Предстающее зрителям складывается из двух пространственных зон, и пластически, и эмоционально противопоставленных друг другу с подчеркнутой резкостью.

Одна из них — просторный, сильно раздавшийся в ширину (таково уж устройство Театра на Литейном) просцениум — представляет собой почти пустую площадку, заставленную тем, что наши предки именовали уважительно «антиками». Это каменные обломки, большей частью уже бесформенные, неузнаваемые: впрочем, среди них попадаются капитель от колонны, какая-то плита и даже бюст кого-то, разительно похожего на героя пьесы, — водруженный по центру, у самого края просцениума, он притягивает внимание, внося оттенок легкой до неуловимости иронии, без которой философическая сосредоточенность рисковала бы показаться натужной, а Генрик Ибсен стал бы смахивать на Леонида Андреева.

Насколько тихо и покойно состояние просцениума, этого кладбища чего-то, бывшего когда-то чем-то, настолько динамично состояние собственно сцены, основной игровой площадки, откуда действие лишь временами выплескивается на просцениум.
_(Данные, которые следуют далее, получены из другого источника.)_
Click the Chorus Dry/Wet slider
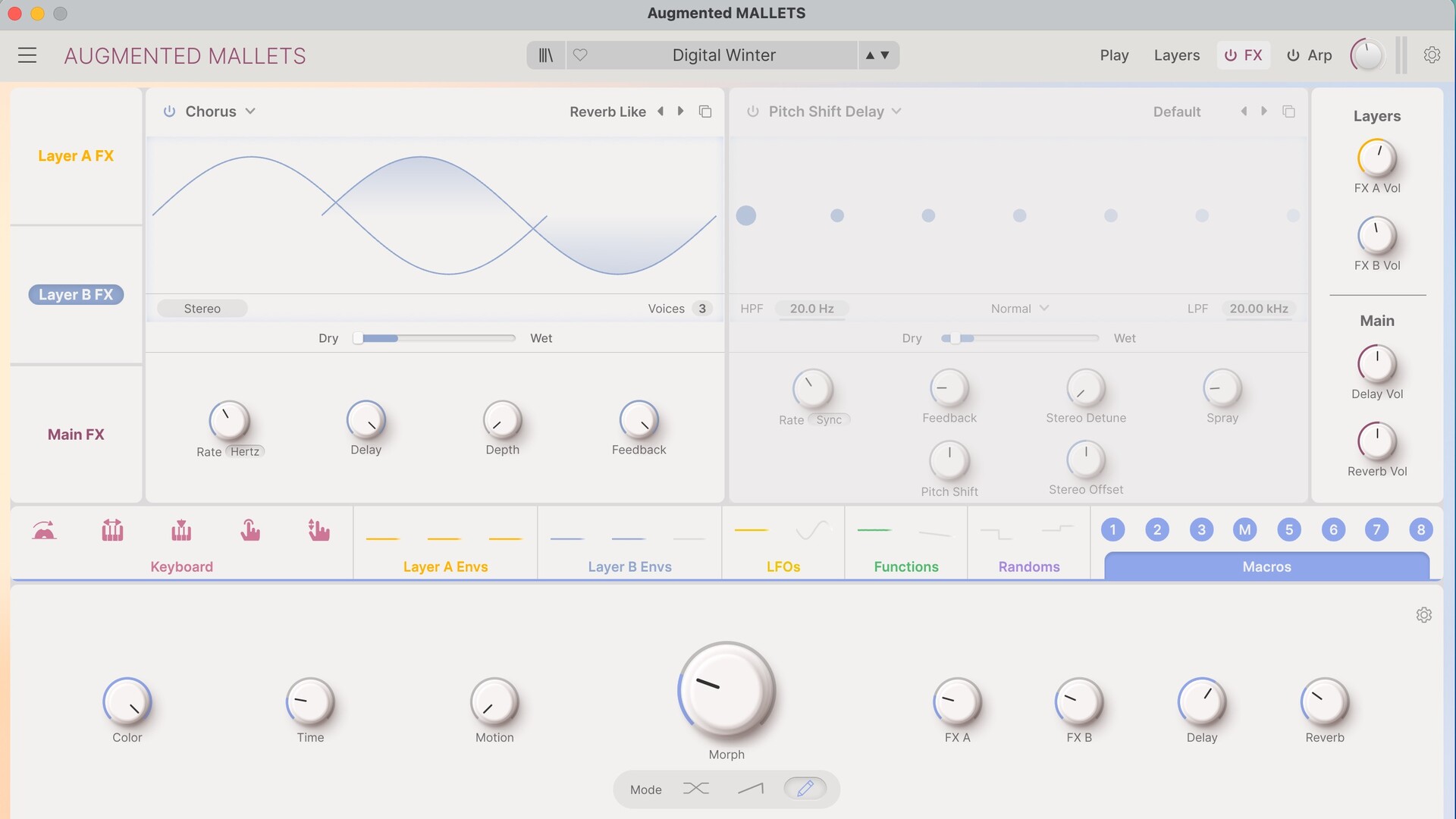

Разумеется, здесь нет решительно ничего от жилья провинциального норвежского архитектора конца прошлого века, дотошно расписанного в ремарках автора. Но здесь нет и вообще никакого интерьера, хотя бы обозначенного как угодно условно, — ни окон, ни дверей, ни стен, ни даже пола, который заменен ступенчатым станком.

О том, что дело происходит не в лесу и не в чистом поле, можно догадаться разве что по столу и пяти стульям, находящимся на сцене в начале действия. Стол, впрочем, вскоре куда-то исчезает, да в нем и не возникает необходимости. Стулья же, с их характерными прямыми высокими спинками (слабый намек на какой-то иной, чем наш, быт), остаются и даже очень активно участвуют в действии, но оставляют странное ощущение своей нереальности. Да, черная ткань, целиком обтягивающая их, вполне вещественна, она морщинит и топорщится, а шляпки удерживающих ее гвоздей назойливо лезут в глаза, однако это не более, чем следы нашей привычной небрежности исполнения, которая нисколько не мешает видеть их именно такими, какими они в идеале, очевидно, были задуманы: перед нами не стулья, а скорее силуэты стульев — лишенные цвета, фактуры, характерных деталей, даже объема.

Все видимое на сцене просто до элементарности. Это уже упоминавшийся невысокий ступенчатый станок в ширину сцены и длинные вертикальные и горизонтальные черные плоскости (своего рода парафразы кулис и падуг), которые перемещаются в нескольких планах на фоне задника, диафрагмируя его на разные лады и создавая комбинации скрещивающихся друг с другом широких черных полос и просветов между ними.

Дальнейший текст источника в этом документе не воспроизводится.